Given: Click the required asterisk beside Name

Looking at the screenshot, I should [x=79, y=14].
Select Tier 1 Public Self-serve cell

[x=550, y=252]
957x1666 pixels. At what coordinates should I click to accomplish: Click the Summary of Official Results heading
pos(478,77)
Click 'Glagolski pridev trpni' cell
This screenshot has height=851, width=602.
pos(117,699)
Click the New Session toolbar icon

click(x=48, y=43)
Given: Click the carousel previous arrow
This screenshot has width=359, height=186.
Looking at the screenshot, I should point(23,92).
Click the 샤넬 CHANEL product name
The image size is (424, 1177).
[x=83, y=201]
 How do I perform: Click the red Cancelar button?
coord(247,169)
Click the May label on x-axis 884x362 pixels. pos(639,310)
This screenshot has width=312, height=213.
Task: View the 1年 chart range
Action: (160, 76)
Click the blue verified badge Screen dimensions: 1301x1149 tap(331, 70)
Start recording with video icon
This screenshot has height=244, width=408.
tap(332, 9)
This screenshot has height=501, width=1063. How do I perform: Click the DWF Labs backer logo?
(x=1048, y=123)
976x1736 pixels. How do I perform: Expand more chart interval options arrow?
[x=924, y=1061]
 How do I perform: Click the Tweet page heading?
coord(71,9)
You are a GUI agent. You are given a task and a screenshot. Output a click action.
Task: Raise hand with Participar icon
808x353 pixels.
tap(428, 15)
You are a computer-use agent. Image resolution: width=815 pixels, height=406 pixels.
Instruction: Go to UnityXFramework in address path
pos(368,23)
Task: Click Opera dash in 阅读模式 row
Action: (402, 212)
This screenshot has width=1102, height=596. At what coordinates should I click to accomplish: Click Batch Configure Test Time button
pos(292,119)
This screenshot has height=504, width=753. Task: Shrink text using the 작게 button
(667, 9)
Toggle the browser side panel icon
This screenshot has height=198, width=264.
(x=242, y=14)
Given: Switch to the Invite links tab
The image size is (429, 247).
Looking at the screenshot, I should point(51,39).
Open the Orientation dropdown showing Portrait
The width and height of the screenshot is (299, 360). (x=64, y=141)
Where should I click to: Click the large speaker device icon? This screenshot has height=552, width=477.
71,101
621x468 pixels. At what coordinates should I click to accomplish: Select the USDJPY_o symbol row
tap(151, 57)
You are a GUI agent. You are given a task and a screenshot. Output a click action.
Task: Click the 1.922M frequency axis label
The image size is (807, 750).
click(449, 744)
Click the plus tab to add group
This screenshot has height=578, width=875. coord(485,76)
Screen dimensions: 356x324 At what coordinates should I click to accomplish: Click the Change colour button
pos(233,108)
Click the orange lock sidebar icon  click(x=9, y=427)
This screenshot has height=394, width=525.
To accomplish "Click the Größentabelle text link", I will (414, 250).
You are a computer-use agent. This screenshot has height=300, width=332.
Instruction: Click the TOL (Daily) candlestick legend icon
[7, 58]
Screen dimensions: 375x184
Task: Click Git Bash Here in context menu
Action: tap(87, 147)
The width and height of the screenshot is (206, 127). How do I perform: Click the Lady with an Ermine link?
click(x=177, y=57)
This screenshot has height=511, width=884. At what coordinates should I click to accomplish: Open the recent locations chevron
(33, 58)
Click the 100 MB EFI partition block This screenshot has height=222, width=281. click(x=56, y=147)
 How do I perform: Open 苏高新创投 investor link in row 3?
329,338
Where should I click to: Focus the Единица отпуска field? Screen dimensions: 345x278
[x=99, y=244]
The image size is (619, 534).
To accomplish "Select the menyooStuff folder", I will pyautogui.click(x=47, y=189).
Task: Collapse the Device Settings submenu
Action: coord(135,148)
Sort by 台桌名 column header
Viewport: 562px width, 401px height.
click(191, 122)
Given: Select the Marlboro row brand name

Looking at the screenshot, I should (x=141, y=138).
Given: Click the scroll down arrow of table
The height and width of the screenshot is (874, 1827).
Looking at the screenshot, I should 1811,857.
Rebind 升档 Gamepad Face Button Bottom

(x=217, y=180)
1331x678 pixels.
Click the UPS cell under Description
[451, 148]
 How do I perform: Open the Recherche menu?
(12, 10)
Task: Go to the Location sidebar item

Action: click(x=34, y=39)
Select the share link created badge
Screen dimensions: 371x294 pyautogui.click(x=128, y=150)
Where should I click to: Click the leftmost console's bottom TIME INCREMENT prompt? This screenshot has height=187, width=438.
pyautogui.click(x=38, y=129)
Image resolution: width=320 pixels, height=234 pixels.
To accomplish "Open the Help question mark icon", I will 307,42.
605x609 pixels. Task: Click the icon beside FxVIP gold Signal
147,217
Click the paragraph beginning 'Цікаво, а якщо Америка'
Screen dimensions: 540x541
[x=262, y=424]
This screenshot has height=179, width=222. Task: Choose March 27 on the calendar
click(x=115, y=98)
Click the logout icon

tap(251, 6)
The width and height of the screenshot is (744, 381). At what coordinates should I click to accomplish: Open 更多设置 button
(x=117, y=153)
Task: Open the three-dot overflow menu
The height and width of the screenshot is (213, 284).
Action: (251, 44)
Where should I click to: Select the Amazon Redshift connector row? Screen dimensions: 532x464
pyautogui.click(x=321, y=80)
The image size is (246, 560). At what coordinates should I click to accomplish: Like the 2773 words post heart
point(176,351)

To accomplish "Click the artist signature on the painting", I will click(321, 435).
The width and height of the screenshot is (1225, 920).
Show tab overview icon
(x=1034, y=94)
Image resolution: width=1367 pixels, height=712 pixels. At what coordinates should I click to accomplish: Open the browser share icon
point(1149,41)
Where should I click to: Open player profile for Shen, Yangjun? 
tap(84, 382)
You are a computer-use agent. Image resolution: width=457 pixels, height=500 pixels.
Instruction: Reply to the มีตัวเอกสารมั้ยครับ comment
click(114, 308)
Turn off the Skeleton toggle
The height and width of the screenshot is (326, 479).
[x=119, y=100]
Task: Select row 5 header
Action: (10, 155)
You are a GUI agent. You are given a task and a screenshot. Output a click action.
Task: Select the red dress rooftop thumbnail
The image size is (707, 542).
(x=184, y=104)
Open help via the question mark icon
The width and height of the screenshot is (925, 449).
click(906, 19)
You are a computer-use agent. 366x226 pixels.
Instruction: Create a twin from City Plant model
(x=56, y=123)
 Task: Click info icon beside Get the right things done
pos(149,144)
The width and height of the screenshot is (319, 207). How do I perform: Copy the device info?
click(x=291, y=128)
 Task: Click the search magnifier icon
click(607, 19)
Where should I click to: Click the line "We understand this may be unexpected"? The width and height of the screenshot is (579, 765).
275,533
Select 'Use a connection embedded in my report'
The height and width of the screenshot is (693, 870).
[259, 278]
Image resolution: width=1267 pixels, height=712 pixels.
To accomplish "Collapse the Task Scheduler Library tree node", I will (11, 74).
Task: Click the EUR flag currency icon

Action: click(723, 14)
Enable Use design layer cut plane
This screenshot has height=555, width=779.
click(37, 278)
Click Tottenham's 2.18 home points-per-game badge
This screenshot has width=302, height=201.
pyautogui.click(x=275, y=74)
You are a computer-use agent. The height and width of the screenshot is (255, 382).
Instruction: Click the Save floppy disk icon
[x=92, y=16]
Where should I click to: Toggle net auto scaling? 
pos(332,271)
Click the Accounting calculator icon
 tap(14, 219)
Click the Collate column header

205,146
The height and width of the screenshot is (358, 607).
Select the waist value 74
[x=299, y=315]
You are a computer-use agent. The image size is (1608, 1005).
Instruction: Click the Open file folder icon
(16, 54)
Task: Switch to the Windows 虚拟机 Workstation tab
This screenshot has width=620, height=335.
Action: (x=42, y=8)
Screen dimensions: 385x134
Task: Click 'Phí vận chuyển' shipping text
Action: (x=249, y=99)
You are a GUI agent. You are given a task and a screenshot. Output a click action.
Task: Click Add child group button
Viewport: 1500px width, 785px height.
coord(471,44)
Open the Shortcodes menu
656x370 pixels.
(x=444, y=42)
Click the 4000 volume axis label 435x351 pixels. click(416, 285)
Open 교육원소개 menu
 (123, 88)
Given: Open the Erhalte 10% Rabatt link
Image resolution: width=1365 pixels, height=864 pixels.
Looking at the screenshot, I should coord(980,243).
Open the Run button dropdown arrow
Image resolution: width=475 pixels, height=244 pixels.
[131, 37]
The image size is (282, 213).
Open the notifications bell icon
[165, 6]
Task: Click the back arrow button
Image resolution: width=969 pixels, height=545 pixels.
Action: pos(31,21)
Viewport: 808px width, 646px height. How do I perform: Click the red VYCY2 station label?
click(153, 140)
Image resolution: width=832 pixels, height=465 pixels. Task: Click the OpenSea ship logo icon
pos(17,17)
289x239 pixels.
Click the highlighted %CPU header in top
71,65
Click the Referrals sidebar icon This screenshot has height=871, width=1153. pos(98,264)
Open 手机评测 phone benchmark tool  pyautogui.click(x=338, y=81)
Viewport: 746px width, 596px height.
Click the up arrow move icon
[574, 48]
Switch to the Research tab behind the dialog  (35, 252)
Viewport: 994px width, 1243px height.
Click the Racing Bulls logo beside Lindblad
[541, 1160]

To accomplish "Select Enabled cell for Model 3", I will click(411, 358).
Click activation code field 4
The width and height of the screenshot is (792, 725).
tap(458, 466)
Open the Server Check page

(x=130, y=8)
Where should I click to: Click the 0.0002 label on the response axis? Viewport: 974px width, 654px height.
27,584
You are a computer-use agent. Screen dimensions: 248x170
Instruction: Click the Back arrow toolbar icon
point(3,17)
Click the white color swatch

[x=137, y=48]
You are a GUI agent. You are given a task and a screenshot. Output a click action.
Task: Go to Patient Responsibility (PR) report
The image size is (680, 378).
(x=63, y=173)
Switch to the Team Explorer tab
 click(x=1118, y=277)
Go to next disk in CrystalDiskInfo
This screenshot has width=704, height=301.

Work to be completed: Respond with the number of lines in the listing above that include the word "question", and with nothing more.

Reply to the exercise: 2